Se eu quiser falar com Deus
Certa vez uma menininha de seus 5 anos, sentada no colo do pai, diante da TV, saiu do nada com essa: “se todo mundo amar bem muito, Deus acaba com a tristeza das pessoas?” Restou ao pai, diante de tão súbita pergunta, responder que certamente Ele teria poder para tanto. A garota havia chegado à sala em meio a uma das tantas imagens divulgadas do atentado terrorista aos Estados Unidos, em 11 de setembro de 2001.
Sabe-se lá quantas crianças como ela viram pela televisão aquelas e outras tantas cenas típicas da estupidez humana, espalhadas mundo afora? Como qualquer esperança de um futuro diferente depende dos que ainda estão nos primeiros passos dá para apostar na possibilidade do universo infantil possuir uma espécie de antídoto contra as piores doenças de gente grande.
O incrível é constatar como é simples para qualquer criança compreender o óbvio. Elas sabem intuitivamente que amor desinteressado é sinônimo de menos tristeza, menos dor, menos tudo de negativo que possa subtrair o que há de nobre na vida. A ponte feita pela garotinha da pergunta para chegar até Deus é, de alguma forma, parecida com a que propõe Gilberto Gil em sua canção “Se eu quiser falar com Deus”.
“Se eu quiser falar com Deus / tenho que ficar a sós / tenho que apagar a luz / tenho que calar a voz / tenho que encontrar a paz / tenho que folgar os nós dos sapatos, da gravata, dos desejos, dos receios / tenho que esquecer a data / tenho que perder a conta / tenho que ter mãos vazias / ter a alma e o corpo nus (...)”

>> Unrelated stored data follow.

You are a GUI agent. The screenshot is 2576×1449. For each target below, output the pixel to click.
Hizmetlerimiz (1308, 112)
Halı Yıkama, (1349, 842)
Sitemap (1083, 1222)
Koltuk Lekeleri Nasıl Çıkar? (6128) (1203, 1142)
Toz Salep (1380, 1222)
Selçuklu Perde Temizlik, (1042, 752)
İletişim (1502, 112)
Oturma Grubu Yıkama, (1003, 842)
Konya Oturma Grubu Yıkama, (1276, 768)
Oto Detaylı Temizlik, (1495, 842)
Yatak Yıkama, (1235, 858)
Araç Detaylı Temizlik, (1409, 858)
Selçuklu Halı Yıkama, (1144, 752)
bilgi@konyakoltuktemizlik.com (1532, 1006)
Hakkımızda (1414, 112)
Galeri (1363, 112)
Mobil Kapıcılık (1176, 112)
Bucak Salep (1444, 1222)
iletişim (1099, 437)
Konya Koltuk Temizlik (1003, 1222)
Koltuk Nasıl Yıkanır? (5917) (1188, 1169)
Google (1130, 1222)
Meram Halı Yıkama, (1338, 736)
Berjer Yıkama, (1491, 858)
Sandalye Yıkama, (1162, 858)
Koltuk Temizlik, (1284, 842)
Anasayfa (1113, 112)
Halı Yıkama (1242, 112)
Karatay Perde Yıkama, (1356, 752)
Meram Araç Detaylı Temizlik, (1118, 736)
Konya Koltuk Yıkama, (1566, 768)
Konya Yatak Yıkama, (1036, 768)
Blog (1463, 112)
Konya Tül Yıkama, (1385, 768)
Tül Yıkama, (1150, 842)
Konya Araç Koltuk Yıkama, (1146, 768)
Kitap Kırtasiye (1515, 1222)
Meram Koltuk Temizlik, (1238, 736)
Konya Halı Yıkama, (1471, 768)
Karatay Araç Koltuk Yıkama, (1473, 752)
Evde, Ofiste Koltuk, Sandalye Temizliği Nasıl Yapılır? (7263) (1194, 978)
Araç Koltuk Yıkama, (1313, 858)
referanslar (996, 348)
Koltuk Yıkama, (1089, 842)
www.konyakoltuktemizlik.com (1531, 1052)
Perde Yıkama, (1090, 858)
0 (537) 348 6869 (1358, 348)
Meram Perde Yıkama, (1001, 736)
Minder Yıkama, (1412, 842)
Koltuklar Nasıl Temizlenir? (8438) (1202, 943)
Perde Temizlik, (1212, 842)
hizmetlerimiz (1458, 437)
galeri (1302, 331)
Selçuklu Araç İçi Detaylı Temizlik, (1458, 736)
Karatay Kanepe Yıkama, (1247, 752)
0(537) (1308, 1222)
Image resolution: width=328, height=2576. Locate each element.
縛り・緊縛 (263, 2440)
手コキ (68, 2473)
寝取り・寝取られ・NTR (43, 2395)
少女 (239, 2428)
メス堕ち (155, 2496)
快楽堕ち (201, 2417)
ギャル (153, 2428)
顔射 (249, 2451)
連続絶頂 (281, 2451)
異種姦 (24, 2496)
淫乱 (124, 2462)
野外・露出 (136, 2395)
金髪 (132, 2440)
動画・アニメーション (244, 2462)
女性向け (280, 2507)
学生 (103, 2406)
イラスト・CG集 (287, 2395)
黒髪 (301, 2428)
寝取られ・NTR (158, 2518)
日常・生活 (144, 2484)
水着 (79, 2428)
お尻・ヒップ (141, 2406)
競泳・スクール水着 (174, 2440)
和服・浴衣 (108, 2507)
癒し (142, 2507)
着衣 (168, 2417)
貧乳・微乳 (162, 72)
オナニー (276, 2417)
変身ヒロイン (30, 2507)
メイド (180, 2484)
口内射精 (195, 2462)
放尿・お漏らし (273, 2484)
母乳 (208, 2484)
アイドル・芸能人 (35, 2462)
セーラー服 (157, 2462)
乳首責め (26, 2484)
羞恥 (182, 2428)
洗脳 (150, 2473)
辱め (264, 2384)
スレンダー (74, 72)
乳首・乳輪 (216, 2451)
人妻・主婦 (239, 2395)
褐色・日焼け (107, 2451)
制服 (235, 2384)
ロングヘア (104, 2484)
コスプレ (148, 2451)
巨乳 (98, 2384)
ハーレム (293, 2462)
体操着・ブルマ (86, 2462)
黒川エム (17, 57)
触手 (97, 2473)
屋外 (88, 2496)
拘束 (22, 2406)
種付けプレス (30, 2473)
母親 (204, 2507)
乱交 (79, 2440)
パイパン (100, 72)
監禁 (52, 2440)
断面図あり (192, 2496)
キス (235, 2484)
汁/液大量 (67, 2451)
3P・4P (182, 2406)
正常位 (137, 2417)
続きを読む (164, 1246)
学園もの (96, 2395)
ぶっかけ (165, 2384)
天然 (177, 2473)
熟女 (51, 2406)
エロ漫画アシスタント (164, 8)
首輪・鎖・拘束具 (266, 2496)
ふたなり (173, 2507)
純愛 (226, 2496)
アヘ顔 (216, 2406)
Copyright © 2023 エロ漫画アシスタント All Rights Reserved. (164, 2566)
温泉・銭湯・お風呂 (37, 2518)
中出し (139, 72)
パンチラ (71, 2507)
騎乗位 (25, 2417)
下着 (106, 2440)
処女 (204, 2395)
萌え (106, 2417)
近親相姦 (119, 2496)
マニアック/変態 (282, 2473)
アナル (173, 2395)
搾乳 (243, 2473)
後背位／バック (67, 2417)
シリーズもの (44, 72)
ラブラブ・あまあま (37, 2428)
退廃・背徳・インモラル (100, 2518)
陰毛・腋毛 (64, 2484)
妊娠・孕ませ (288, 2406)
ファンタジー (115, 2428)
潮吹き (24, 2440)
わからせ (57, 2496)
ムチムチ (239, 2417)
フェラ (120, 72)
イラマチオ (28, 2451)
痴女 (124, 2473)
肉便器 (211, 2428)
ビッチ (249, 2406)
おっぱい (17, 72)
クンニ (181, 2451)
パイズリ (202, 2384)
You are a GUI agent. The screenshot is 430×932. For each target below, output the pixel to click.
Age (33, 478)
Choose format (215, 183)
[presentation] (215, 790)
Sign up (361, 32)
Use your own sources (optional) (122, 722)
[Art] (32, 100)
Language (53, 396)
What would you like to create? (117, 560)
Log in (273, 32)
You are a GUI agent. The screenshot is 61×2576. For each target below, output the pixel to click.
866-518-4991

Por não estarem normalmente dispostos a fazer nada disso, os adultos sequer conseguem abrir o canal que leva ao divino que há em si mesmos; sequer se propõem a começar procurando-o no espelho. Se somos todos fagulhas de Deus, então a melhor forma de oração é o claro reconhecimento desta condição. Ela é a partida e a chegada para a solução de todos – incondicionalmente todos – os problemas, inventados ou não.
“(...) Se eu quiser falar com Deus / tenho que aceitar a dor / tenho que comer o pão que o diabo amassou / tenho que virar um cão / tenho que lamber o chão dos palácios, dos castelos suntuosos do meu sonho / tenho que me ver tristonho / tenho que me achar medonho / e apesar de um mal tamanho alegrar meu coração (...)”
Todos os sofrimentos vividos desde os primórdios da humanidade já foram mais do que suficientes para se entender que eles são apenas um caminho que precisa ter fim. A esta altura não deveria mais ser necessário uma criança sugerir a fórmula para se acabar com a tristeza das pessoas. Uma fórmula de muitas implicações e esforços, é certo; mas a única opção em se tratando do sentido essencial de nossa passagem por aqui.
“(...) Se eu quiser falar com Deus / tenho que me aventurar / tenho que subir aos céus sem cordas pra segurar / tenho que dizer adeus / dar as costas, caminhar decidido pela estrada que ao findar vai dar em nada do que eu pensava encontrar.”
Essa soltura de que fala Gil talvez seja a linha atada a um ponto qualquer no lado de fora do labirinto; ou a bússola apontando o norte; ou quiçá o fim da estrada que nos leve a Deus (o que precisávamos encontrar).